DATA FOR PROCESSING →
▬▬▬▬▬▬
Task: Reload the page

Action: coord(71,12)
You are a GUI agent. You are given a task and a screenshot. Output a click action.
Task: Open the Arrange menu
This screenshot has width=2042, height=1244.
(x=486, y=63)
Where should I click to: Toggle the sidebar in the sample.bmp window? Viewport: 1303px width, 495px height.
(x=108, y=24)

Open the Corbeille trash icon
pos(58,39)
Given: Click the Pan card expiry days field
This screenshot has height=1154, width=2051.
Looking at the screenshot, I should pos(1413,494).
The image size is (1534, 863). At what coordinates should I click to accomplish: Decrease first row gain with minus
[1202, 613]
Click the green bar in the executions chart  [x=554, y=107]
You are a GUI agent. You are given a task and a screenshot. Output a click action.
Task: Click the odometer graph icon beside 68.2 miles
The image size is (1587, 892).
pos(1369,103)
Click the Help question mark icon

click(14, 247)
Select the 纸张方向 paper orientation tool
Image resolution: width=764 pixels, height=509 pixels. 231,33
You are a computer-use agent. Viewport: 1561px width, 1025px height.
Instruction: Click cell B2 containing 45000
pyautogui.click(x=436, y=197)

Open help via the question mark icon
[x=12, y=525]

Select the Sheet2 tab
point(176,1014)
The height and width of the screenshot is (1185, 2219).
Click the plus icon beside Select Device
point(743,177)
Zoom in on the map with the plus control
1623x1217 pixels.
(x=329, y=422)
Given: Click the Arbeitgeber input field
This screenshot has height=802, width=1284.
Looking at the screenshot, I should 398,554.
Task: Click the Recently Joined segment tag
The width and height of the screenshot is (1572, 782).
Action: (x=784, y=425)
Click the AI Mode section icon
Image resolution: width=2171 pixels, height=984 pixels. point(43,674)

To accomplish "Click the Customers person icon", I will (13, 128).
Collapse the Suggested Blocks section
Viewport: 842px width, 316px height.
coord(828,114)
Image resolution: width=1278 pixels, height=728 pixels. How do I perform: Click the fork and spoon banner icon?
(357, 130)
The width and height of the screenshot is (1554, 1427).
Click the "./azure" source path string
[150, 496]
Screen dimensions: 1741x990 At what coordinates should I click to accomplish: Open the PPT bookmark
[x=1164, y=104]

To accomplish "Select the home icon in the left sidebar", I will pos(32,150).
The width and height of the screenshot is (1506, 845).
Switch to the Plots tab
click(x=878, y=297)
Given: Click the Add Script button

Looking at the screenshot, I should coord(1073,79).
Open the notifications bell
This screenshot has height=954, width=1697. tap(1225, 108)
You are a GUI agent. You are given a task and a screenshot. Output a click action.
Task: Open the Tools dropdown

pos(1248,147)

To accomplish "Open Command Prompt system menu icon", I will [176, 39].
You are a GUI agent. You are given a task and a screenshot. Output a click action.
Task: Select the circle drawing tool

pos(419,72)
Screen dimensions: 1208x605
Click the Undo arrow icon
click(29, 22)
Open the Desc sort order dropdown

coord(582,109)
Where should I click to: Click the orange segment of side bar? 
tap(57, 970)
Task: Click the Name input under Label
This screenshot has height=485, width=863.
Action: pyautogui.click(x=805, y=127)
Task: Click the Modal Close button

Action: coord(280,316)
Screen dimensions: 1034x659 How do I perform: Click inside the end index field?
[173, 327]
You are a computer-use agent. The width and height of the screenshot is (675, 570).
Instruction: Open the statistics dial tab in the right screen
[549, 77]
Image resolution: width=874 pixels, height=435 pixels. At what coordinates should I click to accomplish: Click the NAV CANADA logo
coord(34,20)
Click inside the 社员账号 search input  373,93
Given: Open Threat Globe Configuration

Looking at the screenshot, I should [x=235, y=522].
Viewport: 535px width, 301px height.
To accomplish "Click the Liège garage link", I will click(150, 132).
▬▬▬▬▬▬
REQUIRED WORK →
Restate each record above exactly, leaving nothing out.

RESPONSE TO THE EXERCISE →
Task: Reload the page

Action: coord(71,12)
You are a GUI agent. You are given a task and a screenshot. Output a click action.
Task: Open the Arrange menu
This screenshot has width=2042, height=1244.
(x=486, y=63)
Where should I click to: Toggle the sidebar in the sample.bmp window? Viewport: 1303px width, 495px height.
(x=108, y=24)

Open the Corbeille trash icon
pos(58,39)
Given: Click the Pan card expiry days field
This screenshot has height=1154, width=2051.
Looking at the screenshot, I should pos(1413,494).
The image size is (1534, 863). At what coordinates should I click to accomplish: Decrease first row gain with minus
[1202, 613]
Click the green bar in the executions chart  [x=554, y=107]
You are a GUI agent. You are given a task and a screenshot. Output a click action.
Task: Click the odometer graph icon beside 68.2 miles
The image size is (1587, 892).
pos(1369,103)
Click the Help question mark icon

click(14, 247)
Select the 纸张方向 paper orientation tool
Image resolution: width=764 pixels, height=509 pixels. 231,33
You are a computer-use agent. Viewport: 1561px width, 1025px height.
Instruction: Click cell B2 containing 45000
pyautogui.click(x=436, y=197)

Open help via the question mark icon
[x=12, y=525]

Select the Sheet2 tab
point(176,1014)
The height and width of the screenshot is (1185, 2219).
Click the plus icon beside Select Device
point(743,177)
Zoom in on the map with the plus control
1623x1217 pixels.
(x=329, y=422)
Given: Click the Arbeitgeber input field
This screenshot has height=802, width=1284.
Looking at the screenshot, I should 398,554.
Task: Click the Recently Joined segment tag
The width and height of the screenshot is (1572, 782).
Action: (x=784, y=425)
Click the AI Mode section icon
Image resolution: width=2171 pixels, height=984 pixels. point(43,674)

To accomplish "Click the Customers person icon", I will (13, 128).
Collapse the Suggested Blocks section
Viewport: 842px width, 316px height.
coord(828,114)
Image resolution: width=1278 pixels, height=728 pixels. How do I perform: Click the fork and spoon banner icon?
(357, 130)
The width and height of the screenshot is (1554, 1427).
Click the "./azure" source path string
[150, 496]
Screen dimensions: 1741x990 At what coordinates should I click to accomplish: Open the PPT bookmark
[x=1164, y=104]

To accomplish "Select the home icon in the left sidebar", I will pos(32,150).
The width and height of the screenshot is (1506, 845).
Switch to the Plots tab
click(x=878, y=297)
Given: Click the Add Script button

Looking at the screenshot, I should coord(1073,79).
Open the notifications bell
This screenshot has height=954, width=1697. tap(1225, 108)
You are a GUI agent. You are given a task and a screenshot. Output a click action.
Task: Open the Tools dropdown

pos(1248,147)

To accomplish "Open Command Prompt system menu icon", I will [176, 39].
You are a GUI agent. You are given a task and a screenshot. Output a click action.
Task: Select the circle drawing tool

pos(419,72)
Screen dimensions: 1208x605
Click the Undo arrow icon
click(29, 22)
Open the Desc sort order dropdown

coord(582,109)
Where should I click to: Click the orange segment of side bar? 
tap(57, 970)
Task: Click the Name input under Label
This screenshot has height=485, width=863.
Action: pyautogui.click(x=805, y=127)
Task: Click the Modal Close button

Action: coord(280,316)
Screen dimensions: 1034x659 How do I perform: Click inside the end index field?
[173, 327]
You are a computer-use agent. The width and height of the screenshot is (675, 570).
Instruction: Open the statistics dial tab in the right screen
[549, 77]
Image resolution: width=874 pixels, height=435 pixels. At what coordinates should I click to accomplish: Click the NAV CANADA logo
coord(34,20)
Click inside the 社员账号 search input  373,93
Given: Open Threat Globe Configuration

Looking at the screenshot, I should [x=235, y=522].
Viewport: 535px width, 301px height.
To accomplish "Click the Liège garage link", I will click(150, 132).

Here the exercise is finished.